What is required >> Copy the lines below without any changes, from the line containing "has width=1408, height=768." through the line containing "center [378, 511].", including both of those lines.

╭─ The input

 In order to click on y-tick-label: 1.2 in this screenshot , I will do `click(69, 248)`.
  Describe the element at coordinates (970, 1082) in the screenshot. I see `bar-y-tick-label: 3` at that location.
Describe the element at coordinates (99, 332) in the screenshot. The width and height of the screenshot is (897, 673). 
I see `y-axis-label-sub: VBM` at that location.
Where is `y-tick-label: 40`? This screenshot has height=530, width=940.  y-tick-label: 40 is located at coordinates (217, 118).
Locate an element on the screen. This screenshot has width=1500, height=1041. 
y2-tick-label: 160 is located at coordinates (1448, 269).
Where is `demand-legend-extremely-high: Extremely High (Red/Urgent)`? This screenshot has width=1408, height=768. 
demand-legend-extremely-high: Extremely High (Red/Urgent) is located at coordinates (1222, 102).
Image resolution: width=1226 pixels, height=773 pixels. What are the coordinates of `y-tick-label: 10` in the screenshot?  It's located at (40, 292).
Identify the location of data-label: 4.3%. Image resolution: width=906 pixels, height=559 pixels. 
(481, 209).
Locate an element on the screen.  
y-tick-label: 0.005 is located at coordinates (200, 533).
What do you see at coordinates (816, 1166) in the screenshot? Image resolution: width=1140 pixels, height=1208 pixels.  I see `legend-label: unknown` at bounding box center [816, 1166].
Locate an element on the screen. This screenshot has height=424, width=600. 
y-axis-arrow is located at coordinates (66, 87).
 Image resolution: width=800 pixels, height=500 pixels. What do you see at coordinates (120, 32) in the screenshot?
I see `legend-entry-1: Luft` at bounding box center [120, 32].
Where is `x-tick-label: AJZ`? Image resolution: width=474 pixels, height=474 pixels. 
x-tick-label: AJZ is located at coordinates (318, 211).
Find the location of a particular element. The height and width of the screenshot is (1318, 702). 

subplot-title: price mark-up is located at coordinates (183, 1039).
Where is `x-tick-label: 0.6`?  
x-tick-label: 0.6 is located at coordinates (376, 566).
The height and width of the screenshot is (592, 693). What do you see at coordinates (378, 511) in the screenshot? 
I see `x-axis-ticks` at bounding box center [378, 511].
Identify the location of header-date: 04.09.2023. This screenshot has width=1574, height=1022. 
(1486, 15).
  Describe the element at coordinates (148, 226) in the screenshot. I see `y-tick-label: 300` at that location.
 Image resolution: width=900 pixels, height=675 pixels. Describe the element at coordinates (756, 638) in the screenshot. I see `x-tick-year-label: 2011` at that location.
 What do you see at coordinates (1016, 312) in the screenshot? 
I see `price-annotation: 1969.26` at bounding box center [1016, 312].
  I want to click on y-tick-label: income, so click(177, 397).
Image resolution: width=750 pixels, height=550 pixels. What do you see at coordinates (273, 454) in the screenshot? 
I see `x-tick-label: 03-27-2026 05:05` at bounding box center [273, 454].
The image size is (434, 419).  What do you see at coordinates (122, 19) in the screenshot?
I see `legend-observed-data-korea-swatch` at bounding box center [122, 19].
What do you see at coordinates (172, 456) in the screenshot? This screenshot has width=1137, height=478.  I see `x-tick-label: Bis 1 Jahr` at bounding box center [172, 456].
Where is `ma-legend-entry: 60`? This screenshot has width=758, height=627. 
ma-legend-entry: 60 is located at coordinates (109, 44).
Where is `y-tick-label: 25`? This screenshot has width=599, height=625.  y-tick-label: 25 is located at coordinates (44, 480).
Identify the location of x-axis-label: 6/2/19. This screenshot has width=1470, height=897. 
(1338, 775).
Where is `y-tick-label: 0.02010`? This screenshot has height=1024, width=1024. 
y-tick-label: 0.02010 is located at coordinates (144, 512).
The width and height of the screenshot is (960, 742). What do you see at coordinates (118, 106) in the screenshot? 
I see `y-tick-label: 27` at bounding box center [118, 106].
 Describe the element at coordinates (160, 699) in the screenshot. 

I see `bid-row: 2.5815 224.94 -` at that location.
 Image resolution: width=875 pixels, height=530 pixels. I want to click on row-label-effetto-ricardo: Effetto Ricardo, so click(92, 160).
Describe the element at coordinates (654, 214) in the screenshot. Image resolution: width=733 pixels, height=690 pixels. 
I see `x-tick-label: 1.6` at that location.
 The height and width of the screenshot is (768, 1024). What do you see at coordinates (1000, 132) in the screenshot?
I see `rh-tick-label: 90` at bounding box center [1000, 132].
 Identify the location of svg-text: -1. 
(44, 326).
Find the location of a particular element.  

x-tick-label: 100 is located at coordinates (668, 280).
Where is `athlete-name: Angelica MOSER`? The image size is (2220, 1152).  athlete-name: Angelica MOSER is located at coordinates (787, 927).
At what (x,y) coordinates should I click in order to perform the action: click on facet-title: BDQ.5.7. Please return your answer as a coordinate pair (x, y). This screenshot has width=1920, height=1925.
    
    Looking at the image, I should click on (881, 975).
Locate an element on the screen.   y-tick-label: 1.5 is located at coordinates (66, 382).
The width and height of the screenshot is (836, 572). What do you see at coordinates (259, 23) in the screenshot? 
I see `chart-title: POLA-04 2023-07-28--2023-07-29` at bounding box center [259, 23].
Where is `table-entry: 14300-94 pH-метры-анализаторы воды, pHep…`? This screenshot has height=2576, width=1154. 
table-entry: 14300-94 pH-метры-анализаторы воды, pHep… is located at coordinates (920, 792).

╰─

Result of the task >>
Where is `demand-legend-extremely-high: Extremely High (Red/Urgent)`? This screenshot has width=1408, height=768. 
demand-legend-extremely-high: Extremely High (Red/Urgent) is located at coordinates (1222, 102).
Image resolution: width=1226 pixels, height=773 pixels. What are the coordinates of `y-tick-label: 10` in the screenshot?  It's located at (40, 292).
Identify the location of data-label: 4.3%. Image resolution: width=906 pixels, height=559 pixels. 
(481, 209).
Locate an element on the screen.  
y-tick-label: 0.005 is located at coordinates (200, 533).
What do you see at coordinates (816, 1166) in the screenshot? Image resolution: width=1140 pixels, height=1208 pixels.  I see `legend-label: unknown` at bounding box center [816, 1166].
Locate an element on the screen. This screenshot has height=424, width=600. 
y-axis-arrow is located at coordinates (66, 87).
 Image resolution: width=800 pixels, height=500 pixels. What do you see at coordinates (120, 32) in the screenshot?
I see `legend-entry-1: Luft` at bounding box center [120, 32].
Where is `x-tick-label: AJZ`? Image resolution: width=474 pixels, height=474 pixels. 
x-tick-label: AJZ is located at coordinates (318, 211).
Find the location of a particular element. The height and width of the screenshot is (1318, 702). 

subplot-title: price mark-up is located at coordinates (183, 1039).
Where is `x-tick-label: 0.6`?  
x-tick-label: 0.6 is located at coordinates (376, 566).
The height and width of the screenshot is (592, 693). What do you see at coordinates (378, 511) in the screenshot? 
I see `x-axis-ticks` at bounding box center [378, 511].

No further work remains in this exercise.